3.6 To reallocate faculty lines, when necessary, by open and transparent processes, conducted according to principles of fairness and a commitment to academic values. Fiscal exigencies, the natural evolution of disciplines, fluctuations in student demand, and the imperative to invest in opportunities to achieve excellence, may warrant the reallocation of vacant faculty lines if the College is to attain the goals articulated in this report.
- When vacated lines must be reallocated, decisions reached by the Dean and DIAC (or, if appropriate, other duly constituted bodies of faculty governance), must be consistent with PRP and midpoint assessments of the units gaining and losing positions. The criteria and priorities that govern such reallocations must conform to the principles articulated above (at 3.4) in allocating faculty lines.
3.7. To encourage new initiatives in interdisciplinary teaching, research and creative work. The organization of the College into departments reflects , in many respects, administrative convenience more than rigid academic categories. The boundaries between departments are intended to be permeable, and the College actively fosters collaboration among faculty within departments and among faculty across departments.
- Individuals and units acting collaboratively will be encouraged to formulate program plans for the development of new departments, programs, or centers in fields of study not adequately covered by existing units. Such program plans will be evaluated by the DIAC on the same basis as departmental plans, and an affirmative review will be considered the first stage in program formation.

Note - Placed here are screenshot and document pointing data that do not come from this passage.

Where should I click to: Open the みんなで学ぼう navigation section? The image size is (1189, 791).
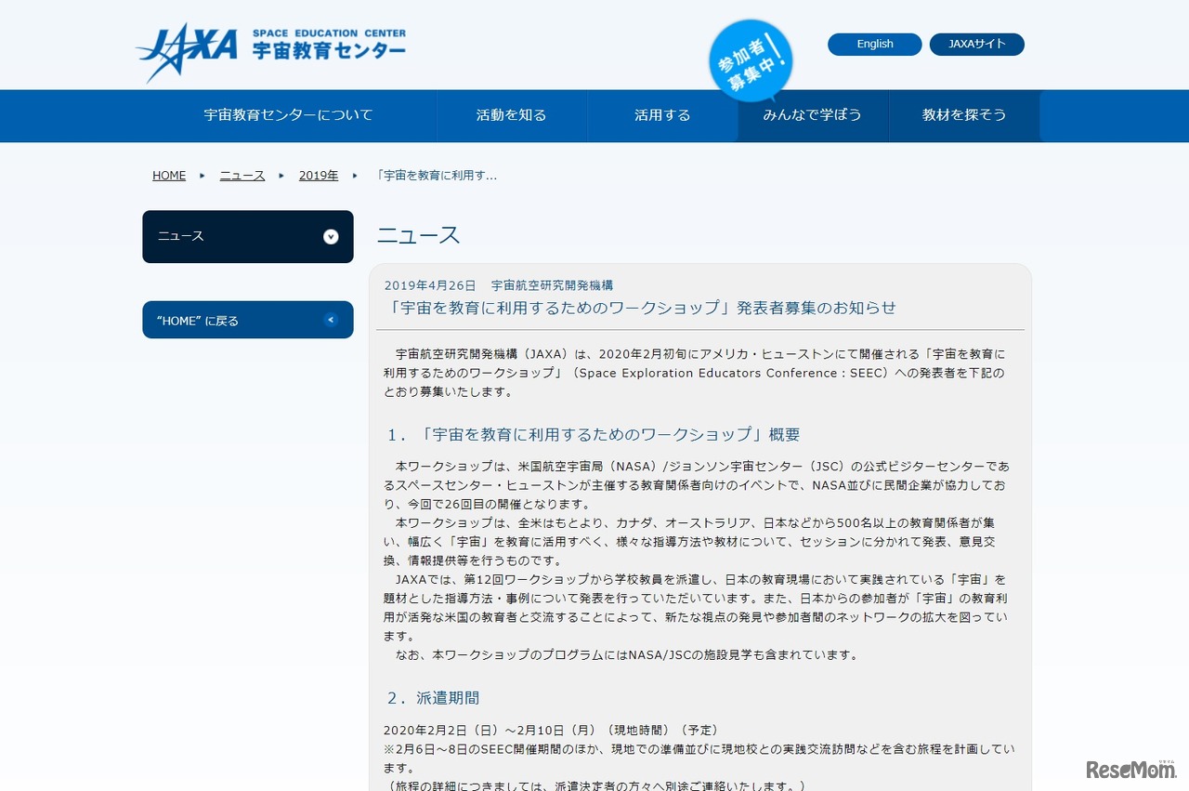pyautogui.click(x=812, y=115)
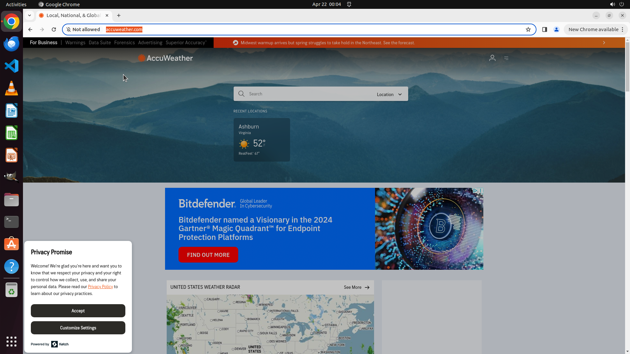Click the AdChoices icon on Bitdefender ad
This screenshot has width=630, height=354.
coord(475,191)
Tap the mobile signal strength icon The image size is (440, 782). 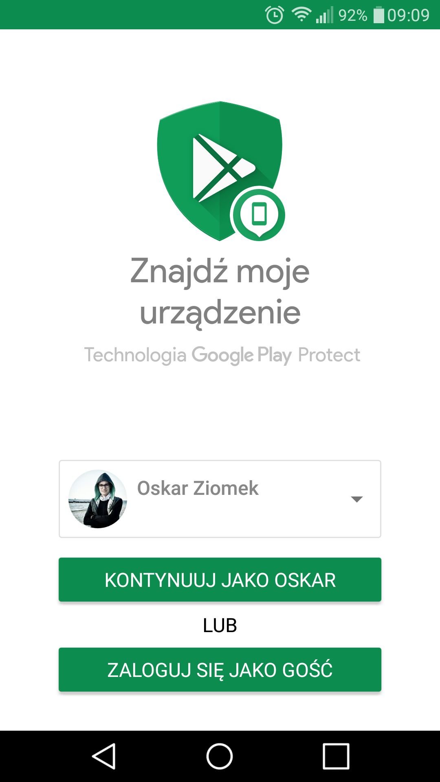point(325,15)
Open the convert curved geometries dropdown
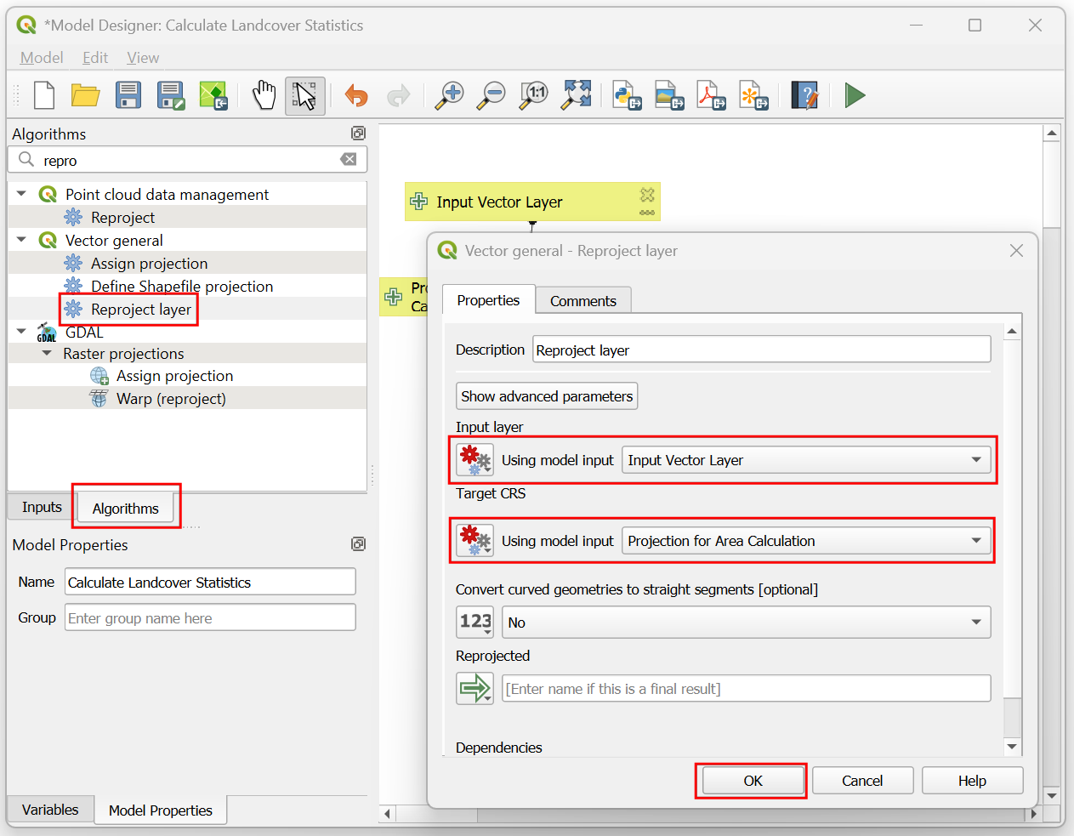 (x=746, y=623)
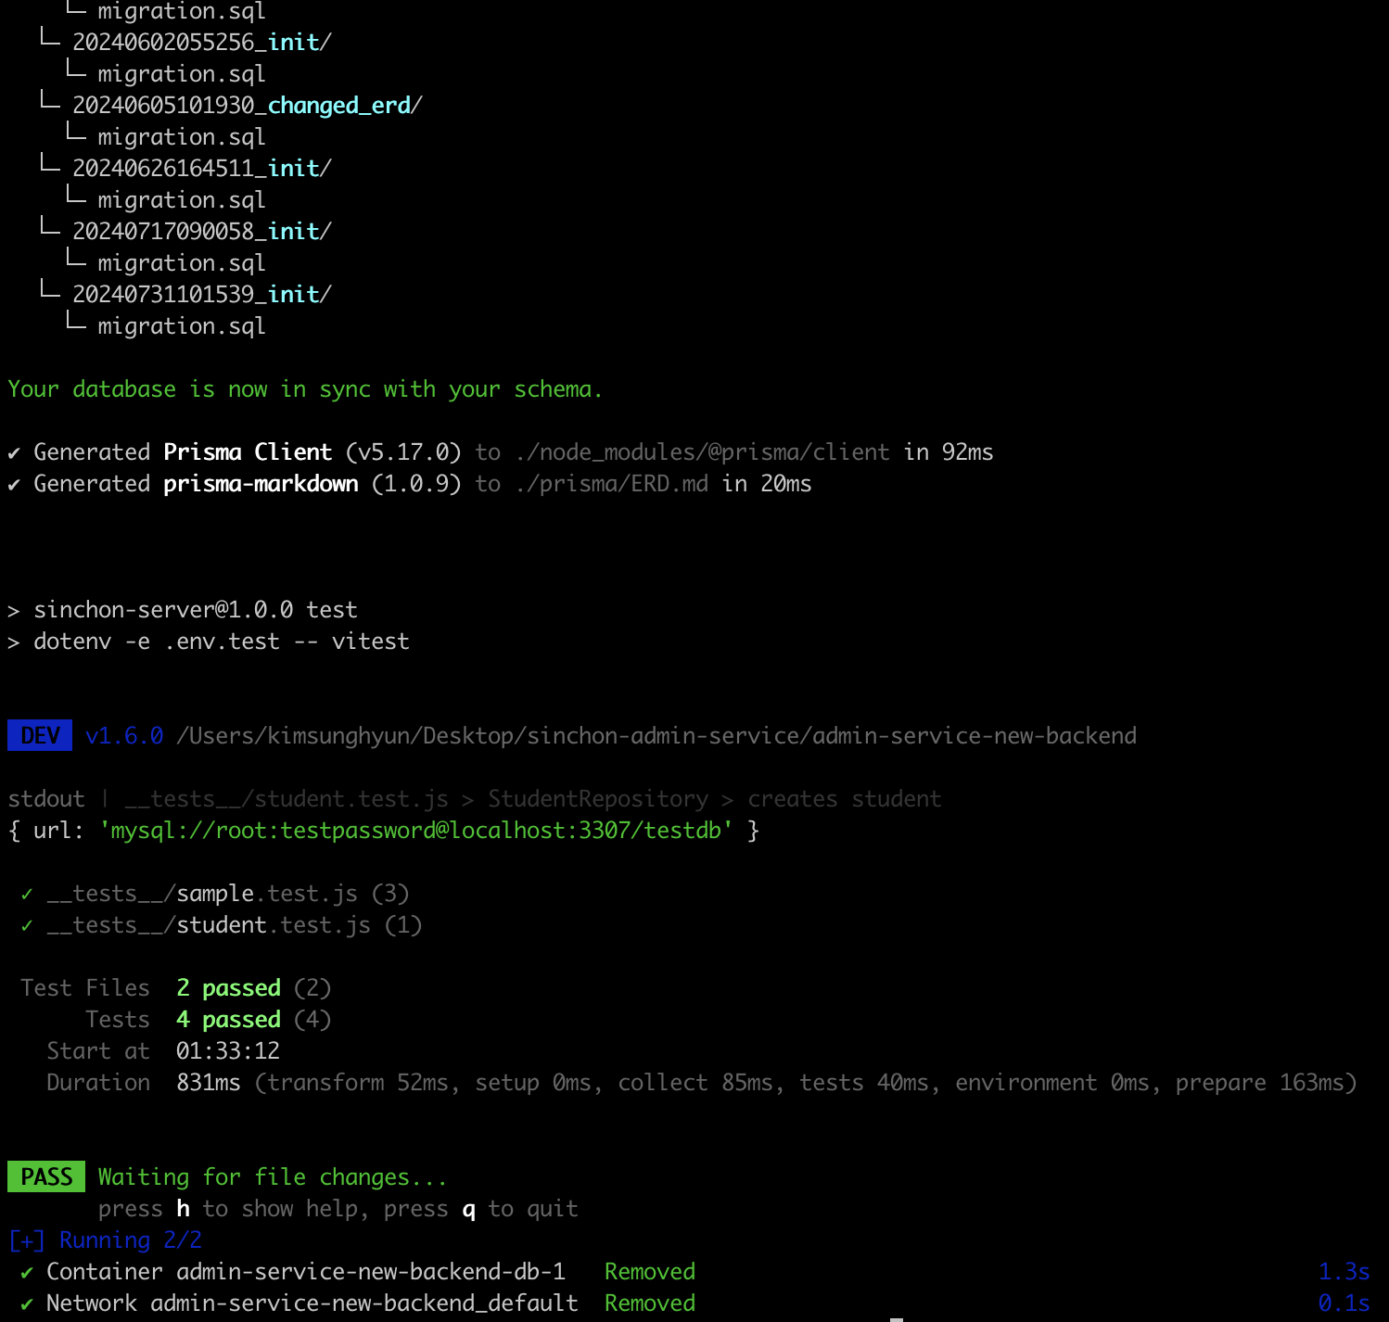This screenshot has height=1322, width=1389.
Task: Click the bold 'h' help key hint
Action: [x=184, y=1209]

3.8 To maintain rigorous standards for awarding tenure. The University of Colorado is committed to maintaining the tradition of academic tenure. To ensure that this tradition remains strong, the College must maintain rigorous standards for awarding tenure. We must have confidence that faculty members who are awarded tenure will be productive scholars and teachers throughout their career. As we have discussed above, one of the most important characteristics of a research university is that faculty members are expected to produce original research and creative work. Tenure should not be awarded to faculty members who fail to meet this standard, no matter how talented they are as teachers. The College can and does employ instructors whose primary obligation is to teach well, and that is the proper career track for excellent teachers who are not productive in original research or creative work. Likewise, tenure should not be awarded to faculty members who fail to meet the College's high standards in teaching, no matter how talented they are as researchers or artists. Awarding tenure to a faculty member whose subsequent performance is below expectations is the most costly mistake that the College can make. It is in fact a threat to the institution of tenure itself. The standard for awarding tenure cannot be merely that there is a good probability that the candidate will be a successful teacher and scholar; it must be that the candidate has performed at a high standard and there is little doubt that he or she will continue to do so throughout his or her career.
- Because of these concerns, it is imperative for the Arts and Sciences Personnel Committee to ensure that all recommendations for tenure meet the high standards we describe above.